The big unknown in global efforts to reduce carbon emissions is China.
It is industrializing at a rapid pace, and a burgeoning middle class has savings galore to spend on its first automobiles–including luxury European brands.
By some estimates, the world’s current 800 million vehicles will grow to as many as 2.5 billion by 2050. Virtually all the growth will come from developing nations, including China, India, Brazil, and Russia, with North America, Europe, and Japan staying static.
In 40 years, 360 million vehicles
Now a new study projects that China will have 356 million vehicles on the road by then. By comparison, the mature U.S. market has about 250 million today.

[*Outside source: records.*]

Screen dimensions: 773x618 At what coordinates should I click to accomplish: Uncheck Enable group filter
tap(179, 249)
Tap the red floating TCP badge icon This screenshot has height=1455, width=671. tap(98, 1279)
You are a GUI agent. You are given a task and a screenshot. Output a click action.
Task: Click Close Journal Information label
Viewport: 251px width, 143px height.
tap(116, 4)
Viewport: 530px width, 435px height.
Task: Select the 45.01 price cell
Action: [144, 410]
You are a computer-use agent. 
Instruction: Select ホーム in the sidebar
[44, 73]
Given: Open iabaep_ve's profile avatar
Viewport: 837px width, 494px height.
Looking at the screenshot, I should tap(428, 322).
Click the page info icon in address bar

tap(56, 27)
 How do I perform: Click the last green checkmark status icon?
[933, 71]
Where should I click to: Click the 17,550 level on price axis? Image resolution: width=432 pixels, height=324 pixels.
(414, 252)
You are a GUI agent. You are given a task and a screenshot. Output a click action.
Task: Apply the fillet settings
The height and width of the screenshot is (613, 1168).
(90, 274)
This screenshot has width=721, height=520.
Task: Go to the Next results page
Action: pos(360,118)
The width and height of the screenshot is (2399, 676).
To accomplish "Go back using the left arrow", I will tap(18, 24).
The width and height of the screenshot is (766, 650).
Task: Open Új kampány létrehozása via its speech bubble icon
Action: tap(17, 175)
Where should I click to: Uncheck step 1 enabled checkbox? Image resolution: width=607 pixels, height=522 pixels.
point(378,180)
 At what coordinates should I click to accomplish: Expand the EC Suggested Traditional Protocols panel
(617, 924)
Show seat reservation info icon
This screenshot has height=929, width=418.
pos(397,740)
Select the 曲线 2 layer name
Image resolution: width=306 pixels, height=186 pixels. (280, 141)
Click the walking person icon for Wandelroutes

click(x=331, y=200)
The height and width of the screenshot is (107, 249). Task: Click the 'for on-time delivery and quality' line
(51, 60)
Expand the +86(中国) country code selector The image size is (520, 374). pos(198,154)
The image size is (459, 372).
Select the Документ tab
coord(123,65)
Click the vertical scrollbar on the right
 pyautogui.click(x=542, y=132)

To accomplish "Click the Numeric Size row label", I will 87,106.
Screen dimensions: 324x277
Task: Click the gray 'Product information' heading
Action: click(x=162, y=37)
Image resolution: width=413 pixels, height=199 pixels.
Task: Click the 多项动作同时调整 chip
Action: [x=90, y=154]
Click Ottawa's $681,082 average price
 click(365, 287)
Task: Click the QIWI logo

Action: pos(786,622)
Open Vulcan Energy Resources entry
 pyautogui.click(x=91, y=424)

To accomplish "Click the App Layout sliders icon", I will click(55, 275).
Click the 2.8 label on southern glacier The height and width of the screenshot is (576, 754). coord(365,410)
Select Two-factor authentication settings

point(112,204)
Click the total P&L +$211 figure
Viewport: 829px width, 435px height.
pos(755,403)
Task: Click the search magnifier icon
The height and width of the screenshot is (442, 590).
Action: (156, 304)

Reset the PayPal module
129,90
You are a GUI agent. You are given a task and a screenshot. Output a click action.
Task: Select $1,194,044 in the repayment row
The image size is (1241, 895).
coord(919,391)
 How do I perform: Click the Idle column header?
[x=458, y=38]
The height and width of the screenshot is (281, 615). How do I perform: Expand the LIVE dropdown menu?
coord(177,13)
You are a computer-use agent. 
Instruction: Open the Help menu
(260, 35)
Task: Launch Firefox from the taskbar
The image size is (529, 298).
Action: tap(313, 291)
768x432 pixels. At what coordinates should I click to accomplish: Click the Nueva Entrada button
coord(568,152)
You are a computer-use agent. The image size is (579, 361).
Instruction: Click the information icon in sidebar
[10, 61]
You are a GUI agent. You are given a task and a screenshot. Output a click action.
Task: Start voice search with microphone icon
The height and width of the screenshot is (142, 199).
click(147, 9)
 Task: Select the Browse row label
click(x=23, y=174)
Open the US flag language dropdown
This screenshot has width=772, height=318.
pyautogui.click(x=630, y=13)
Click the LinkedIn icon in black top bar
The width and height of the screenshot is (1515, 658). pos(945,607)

Under two different scenarios modeled, China’s energy demand will level out after 2040, with growth starting to moderate between 2030 and 2035 due to market saturation for higher-energy consumption (e.g. larger homes, car ownership, electronic gadgets).
The likely scenario projects that 30 percent of China’s vehicles in 2050 will be powered by electricity, which will come from a much lower-carbon grid than the largely coal-fired generation China uses today.
70 percent electric cars?
Under a more optimistic scenario, electric cars would make up fully 70 percent of China’s fleet.
Projection of passenger vehicle population in China, now-2050, by China Energy Group
But even the gasoline-powered vehicles will be vastly more fuel-efficient than today’s cars, due to actions already taken or being considered by the Chinese government.
Those include stiffer gas-mileage requirements, higher taxes on vehicle ownership in certain areas, limits on the number of cars that can be sold, and a ban on advertising for luxury vehicles.
(Some of those tactics, of course, would be hotly contested–perhaps even illegal–in the U.S. With the Chinese government in the habit of frequent crackdowns on any form of democratic opposition, it faces few such impediments to enforcing its policies.)
Gasoline exports
Unexpectedly, the report projects that China will become a net exporter of refined gasoline, as its consumption plateaus while it continues to import and refine petroleum to acquire different distillates for other purposes.
The study comes from the China Energy Group at the Lawerence Berkeley National Laboratory, operated by the U.S. Department of Energy.
Green Car Congress summarizes it in much greater detail; the actual report, China’s Energy and Carbon Emissions Outlook to 2050, is also online.